Look at the amount of chillis in the soup!

Breakfast
When I was in Munich in October, if you remember my post, M and I went to a cafe called Tambosi for breakfast which I really liked. I ordered their massive french toast with fruits and it was unforgettable. So much so that I tried recreating it at home and lucky Sarah got a taste of it. Will definitely do it again! Yes I see your hand Sabrina hehe ;)

Bel's version - french toast with fruits and drizzled with golden syrup and cinnamon chocolate powder

I'm really happy with how easy and yummy it looks :)



Lunchie
Was home alone on Saturday, and decided to finish up the leftover pasta I had in the fridge by throwing in some prawns and mushrooms fried in chopped garlic and black pepper, and also the biggest basil leaves I got from M&S. Anything with garlic is always yummy. mmm...



Dessert
What to do with the leftover bunch of bananas which I got for the french toast breakfast? Chanced upon Nigella Lawson's Banana Chocolate muffins on a blog, and I thought might as well use the bananas and try it out! You have to give credit to me.. for it's a Monday night and I ended work a little later than usual today. While having dinner, I started preparing and didn't finish till 10.30pm. And then I am here blogging about it! Efficient eh? Whole house now is smelling of banana and chocolate btw.


3 very ripe or overripe bananas
125ml vegetable oil
2 eggs
100g soft light brown sugar
225g plain flour
3 x 15ml tablespoons best-quality cocoa powder, sifted
1 teaspoon bicarbonate of soda
1 x 12-bun muffin tin

1. Preheat the oven to 190°C and line a muffin tin with papers.

2. Mash the bananas by hand or with an electric mixer. Still beating and mashing, add the oil followed by the eggs and sugar.

3. Mix the flour, cocoa powder, and bicarb together and add this mixture, beating gently, to the banana mixture, then spoon it into the prepared papers.

4. Bake in the preheated oven for 15–20 minutes, by which time the muffins should be dark, rounded and peeking proudly out of their cases. Allow to cool slightly in their tin before removing to a wire rack.

Serves: Makes 12

Bel's verdict- it wasn't sweet at all.. I think the light brown sugar I used was super light.. might use another type of sugar, and also add in more milk/dark chocolate. A little more chocolate doesn't hurt! Overall, tastes like healthy muffins because of the low level of sweetness.

◆ ◆ ◆ ◆ ◆

_OBJECTIVES_.
[1] In the food blog post, what is the name of the cafe in Munich where the writer had breakfast?
[2] Reproduce the food blog post from "I'm really happy" down to "and chocolate btw.".

_LISTING_.
◆ ◆ ◆ ◆ ◆

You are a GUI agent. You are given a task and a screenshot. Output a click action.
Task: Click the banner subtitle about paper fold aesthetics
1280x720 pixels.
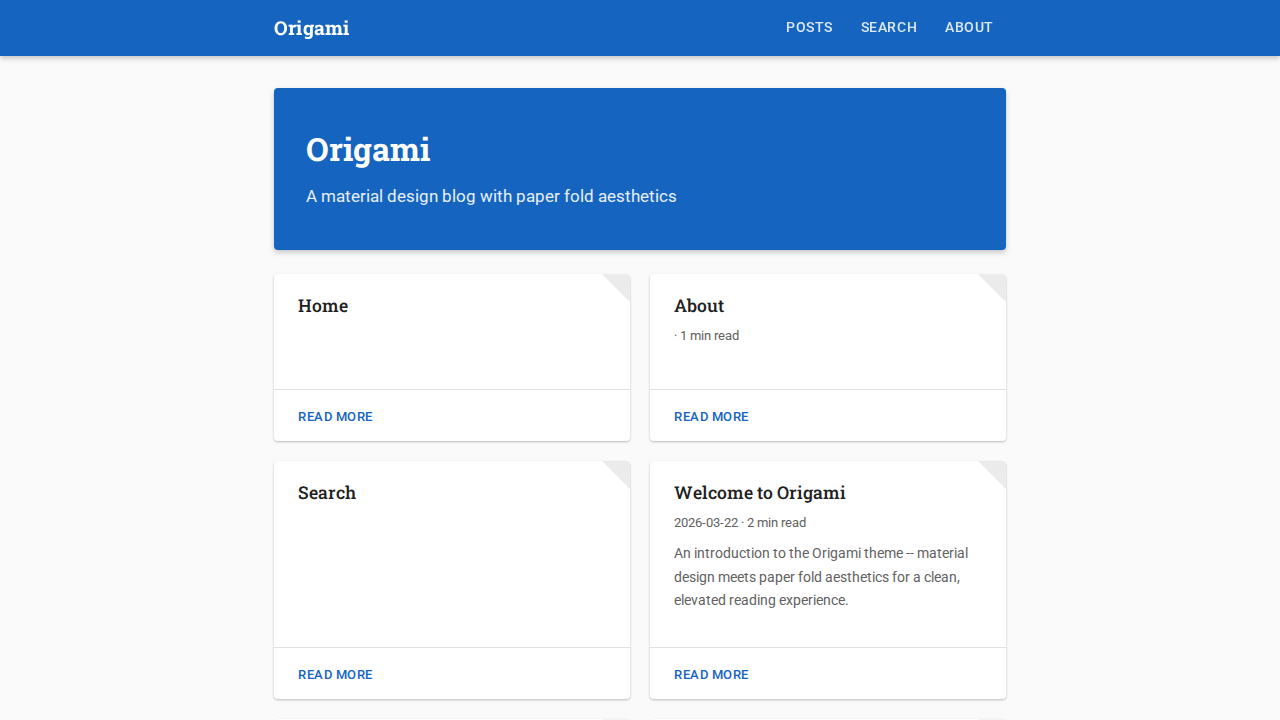point(491,196)
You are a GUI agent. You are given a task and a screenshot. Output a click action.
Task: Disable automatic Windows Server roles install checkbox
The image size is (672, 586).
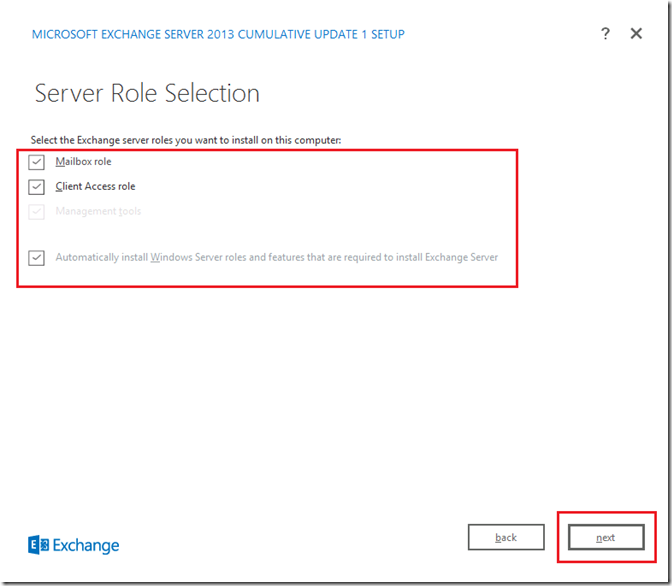[37, 258]
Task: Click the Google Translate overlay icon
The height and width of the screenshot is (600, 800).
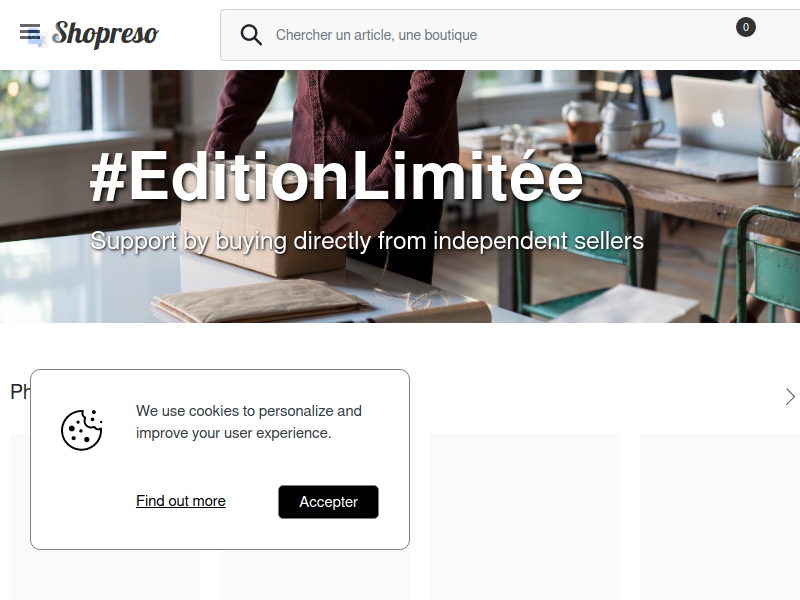Action: 38,39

◆ ◆ ◆ ◆ ◆

_RESPONSES PER TASK_.
[1] Tambosi

[2]
I'm really happy with how easy and yummy it looks :)



Lunchie
Was home alone on Saturday, and decided to finish up the leftover pasta I had in the fridge by throwing in some prawns and mushrooms fried in chopped garlic and black pepper, and also the biggest basil leaves I got from M&S. Anything with garlic is always yummy. mmm...



Dessert
What to do with the leftover bunch of bananas which I got for the french toast breakfast? Chanced upon Nigella Lawson's Banana Chocolate muffins on a blog, and I thought might as well use the bananas and try it out! You have to give credit to me.. for it's a Monday night and I ended work a little later than usual today. While having dinner, I started preparing and didn't finish till 10.30pm. And then I am here blogging about it! Efficient eh? Whole house now is smelling of banana and chocolate btw.